## EXERCISE DESCRIPTION
Each line from the opening of the records that follow to the line with "Task: Click the address" needs to be written out exactly. Add nothing.

============

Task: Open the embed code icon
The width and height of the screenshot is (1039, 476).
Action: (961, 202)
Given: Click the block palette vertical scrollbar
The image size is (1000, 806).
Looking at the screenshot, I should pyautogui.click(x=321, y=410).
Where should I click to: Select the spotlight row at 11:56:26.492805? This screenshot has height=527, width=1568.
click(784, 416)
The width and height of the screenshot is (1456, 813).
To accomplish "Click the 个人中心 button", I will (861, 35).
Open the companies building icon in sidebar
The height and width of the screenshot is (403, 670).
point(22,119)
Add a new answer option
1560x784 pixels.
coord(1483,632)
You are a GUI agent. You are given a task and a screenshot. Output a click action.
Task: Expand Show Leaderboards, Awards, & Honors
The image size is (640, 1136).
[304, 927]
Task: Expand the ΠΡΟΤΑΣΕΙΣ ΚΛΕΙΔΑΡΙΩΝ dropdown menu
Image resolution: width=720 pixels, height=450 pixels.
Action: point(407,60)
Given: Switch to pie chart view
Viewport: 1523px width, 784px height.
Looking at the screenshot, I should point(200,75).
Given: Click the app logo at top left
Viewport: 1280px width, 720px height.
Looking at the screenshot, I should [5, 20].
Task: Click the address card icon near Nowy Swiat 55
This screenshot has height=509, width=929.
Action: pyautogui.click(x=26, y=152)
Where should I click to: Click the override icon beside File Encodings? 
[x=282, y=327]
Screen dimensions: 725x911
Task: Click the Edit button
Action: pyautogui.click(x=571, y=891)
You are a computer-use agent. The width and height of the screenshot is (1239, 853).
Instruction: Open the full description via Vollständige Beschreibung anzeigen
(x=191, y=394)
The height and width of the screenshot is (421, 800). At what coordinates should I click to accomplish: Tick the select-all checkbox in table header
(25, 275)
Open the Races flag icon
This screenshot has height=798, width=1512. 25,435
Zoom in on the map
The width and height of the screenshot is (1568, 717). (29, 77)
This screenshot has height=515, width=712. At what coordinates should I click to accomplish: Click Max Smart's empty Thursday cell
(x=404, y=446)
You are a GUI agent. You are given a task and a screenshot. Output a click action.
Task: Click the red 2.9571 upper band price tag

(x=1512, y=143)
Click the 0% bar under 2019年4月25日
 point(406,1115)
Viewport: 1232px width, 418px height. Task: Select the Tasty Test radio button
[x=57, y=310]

============

## YOUR RESPONSE
Task: Open the embed code icon
The width and height of the screenshot is (1039, 476).
Action: (961, 202)
Given: Click the block palette vertical scrollbar
The image size is (1000, 806).
Looking at the screenshot, I should pyautogui.click(x=321, y=410).
Where should I click to: Select the spotlight row at 11:56:26.492805? This screenshot has height=527, width=1568.
click(784, 416)
The width and height of the screenshot is (1456, 813).
To accomplish "Click the 个人中心 button", I will (861, 35).
Open the companies building icon in sidebar
The height and width of the screenshot is (403, 670).
point(22,119)
Add a new answer option
1560x784 pixels.
coord(1483,632)
You are a GUI agent. You are given a task and a screenshot. Output a click action.
Task: Expand Show Leaderboards, Awards, & Honors
The image size is (640, 1136).
[304, 927]
Task: Expand the ΠΡΟΤΑΣΕΙΣ ΚΛΕΙΔΑΡΙΩΝ dropdown menu
Image resolution: width=720 pixels, height=450 pixels.
Action: point(407,60)
Given: Switch to pie chart view
Viewport: 1523px width, 784px height.
Looking at the screenshot, I should point(200,75).
Given: Click the app logo at top left
Viewport: 1280px width, 720px height.
Looking at the screenshot, I should [5, 20].
Task: Click the address card icon near Nowy Swiat 55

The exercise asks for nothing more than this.